However, judging from OPEC’s recent statements, various countries do not seem to allow crude oil prices to fall rapidly, nor do they allow prices to remain low, so they do not rule out holding meetings in the fourth quarter. Regarding next year’s production reduction agreement, OPEC+ policies will have relatively large changes. Therefore, OPEC policy adjustments and changes in demand in the first quarter of next year will become key factors affecting oil prices.

There are no bright spots on the demand side.

From the specific perspective of crude oil demand, after China’s crude oil demand declined, September’s data improved slightly, but the overall data is still lower than the June high. Quite a few. Judging from the crude oil import volume of local refineries, the data in August and September also declined, and the proportion of crude oil imports also declined. Before the new import quota is approved, China’s crude oil import data will still not improve much. Perhaps China’s buying interest will boost the market again in the first quarter of next year.

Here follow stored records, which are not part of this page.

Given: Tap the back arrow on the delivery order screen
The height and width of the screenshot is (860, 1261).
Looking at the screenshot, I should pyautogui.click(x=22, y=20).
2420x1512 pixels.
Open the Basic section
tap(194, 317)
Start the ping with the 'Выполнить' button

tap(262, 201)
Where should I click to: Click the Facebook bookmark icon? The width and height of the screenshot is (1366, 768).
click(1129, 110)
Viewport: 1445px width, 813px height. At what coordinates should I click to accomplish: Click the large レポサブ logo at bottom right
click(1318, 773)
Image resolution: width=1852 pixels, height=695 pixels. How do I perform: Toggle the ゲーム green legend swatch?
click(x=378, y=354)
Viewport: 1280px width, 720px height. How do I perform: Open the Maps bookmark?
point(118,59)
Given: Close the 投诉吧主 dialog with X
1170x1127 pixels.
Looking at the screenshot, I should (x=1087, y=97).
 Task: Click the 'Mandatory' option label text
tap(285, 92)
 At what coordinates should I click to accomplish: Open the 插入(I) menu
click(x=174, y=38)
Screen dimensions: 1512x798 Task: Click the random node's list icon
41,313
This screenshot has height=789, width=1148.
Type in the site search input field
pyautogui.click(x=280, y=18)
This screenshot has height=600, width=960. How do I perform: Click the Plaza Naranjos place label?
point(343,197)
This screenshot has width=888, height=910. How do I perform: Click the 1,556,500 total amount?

Crude oil imports and changes in crude oil demand are closely related to refinery profits. Judging from the recent crack spread of refined oil products, the narrow range fluctuations in crude oil prices have also led to narrow fluctuations in refined oil prices. After the second half of the year, the crack spread of refined oil products entered the same sideways oscillation stage as crude oil prices. In terms of categories, the crack price spread of gasoline currently remains at a relatively neutral position, but the crack price spread of diesel has fallen to the lowest point this year and has remained at the low point for a relatively long time. Taken together, This year’s domestic refined oil cracking spread has no bright spots after the second half of the year.

India’s crude oil demand is also the object of our attention. From the data point of view, India’s crude oil imports have increased, but the overall data is still not ideal. The consumption of petrochemical products in India has rebounded to the same period in 2016. There is still a certain gap between 2019 and 2019. However, at least the consumer side remains stable and has not experienced a sharp decline due to the epidemic in India. Judging from the current epidemic performance in India, the decline in the number of new confirmed cases may be more conducive to the recovery of long-term demand in India, but it seems difficult for us to see a sustained improvement in demand in the short term.

From tight supply and demand to balanced supply and demand

The supply and demand balance sheet also reflects EIA’s attitude towards the short-term market. From the data point of view, the overall crude oil market in November and December is still in supply. The relative shortage situation is also conducive to the continuous release of inventory. As long as inventory expectations can improve and the supply side continues to provide bottom support, there will be no fundamental worries about crude oil prices. Judging from the forecast for 2021, supply and demand will remain relatively balanced throughout the year. Therefore, whether prices can improve in 2021 mainly depends on whether the recovery of the demand side can exceed expectations, and whether macro policy stimulus can exceed expectations. Otherwise, the price may still fluctuate and consolidate within a relatively wide range.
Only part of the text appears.